Case ID: ga-app_149/html/0377-01.html
Source: Caselaw Access Project
Author: {"author": "Smith, Judge.", "license": "Public Domain", "url": "https://static.case.law/"}
Date Created: 2024-08-24T03:29:51.129683

57157.
    PARROTT v. THE STATE.
    Submitted January 16, 1979 —
    Decided March 16,1979.
    
      R. Allen Hunt, for appellant.
    
      Lewis R. Slaton, District Attorney, Joseph J. Drolet, Dean R. Davis, Victor Alexander, Jr., Assistant District Attorneys, for appellee.
   Smith, Judge.

Appellant, convicted by a jury of child molestation, raises the general grounds, the court’s allowing the seven-year-old female victim to testify, and the court’s failure to charge on the defense of alibi. We affirm.

1. The evidence was sufficient to support the verdict.

2. The trial court thoroughly examined the victim, established that she understood the necessity of telling the truth, found her "to be very alert for her age,” and allowed her to testify. We find no abuse of discretion. Lashley v. State, 132 Ga. App. 427 (5) (208 SE2d 200) (1974); Decker v. State, 139 Ga. App. 707 (1) (229 SE2d 520) (1976).
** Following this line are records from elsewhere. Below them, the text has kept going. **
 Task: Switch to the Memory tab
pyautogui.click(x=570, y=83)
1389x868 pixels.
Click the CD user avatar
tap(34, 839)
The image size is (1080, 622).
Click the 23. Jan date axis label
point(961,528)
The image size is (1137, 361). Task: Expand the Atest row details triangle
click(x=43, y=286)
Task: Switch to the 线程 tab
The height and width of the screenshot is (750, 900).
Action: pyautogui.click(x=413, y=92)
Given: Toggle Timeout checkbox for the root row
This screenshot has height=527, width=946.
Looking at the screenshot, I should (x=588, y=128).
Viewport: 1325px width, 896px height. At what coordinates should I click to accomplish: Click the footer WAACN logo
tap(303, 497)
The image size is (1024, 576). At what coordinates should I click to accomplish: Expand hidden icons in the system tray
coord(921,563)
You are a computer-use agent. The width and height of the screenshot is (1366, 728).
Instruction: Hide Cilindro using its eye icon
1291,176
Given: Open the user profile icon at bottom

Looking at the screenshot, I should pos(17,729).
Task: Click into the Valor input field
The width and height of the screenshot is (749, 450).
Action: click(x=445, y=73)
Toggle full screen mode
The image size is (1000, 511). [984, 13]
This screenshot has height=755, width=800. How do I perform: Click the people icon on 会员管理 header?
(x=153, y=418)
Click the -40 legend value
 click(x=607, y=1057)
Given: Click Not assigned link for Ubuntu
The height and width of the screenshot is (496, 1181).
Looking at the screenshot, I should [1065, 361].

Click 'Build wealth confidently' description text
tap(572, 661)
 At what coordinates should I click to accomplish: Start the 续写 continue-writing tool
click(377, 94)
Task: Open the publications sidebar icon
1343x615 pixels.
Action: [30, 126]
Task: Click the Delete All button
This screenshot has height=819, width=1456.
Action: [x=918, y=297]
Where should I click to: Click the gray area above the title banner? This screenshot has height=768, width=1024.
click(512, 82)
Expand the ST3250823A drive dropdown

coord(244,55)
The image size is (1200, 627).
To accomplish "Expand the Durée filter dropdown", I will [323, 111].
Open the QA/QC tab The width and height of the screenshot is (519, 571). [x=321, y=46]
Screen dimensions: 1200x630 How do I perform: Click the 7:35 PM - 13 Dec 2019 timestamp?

3. As to appellant’s enumeration of error concerning the court’s failure, without request, to charge on alibi, the following holding controls: "[T]he evidence, construed most favorably for the [defendant], did not reasonably exclude the possibility of the presence of the defendant at the scene of the [offense]; and therefore it was not error to fail to charge without request the law of alibi, since 'alibi as a defense involves the impossibility of the prisoner’s presence at the scene of the offense at the time of its commission.’ ” Weaver v. State, 199 Ga. 267, 269-270 (34 SE2d 163) (1945).

Judgment affirmed.

Quillian, P. J., and Birdsong, J., concur.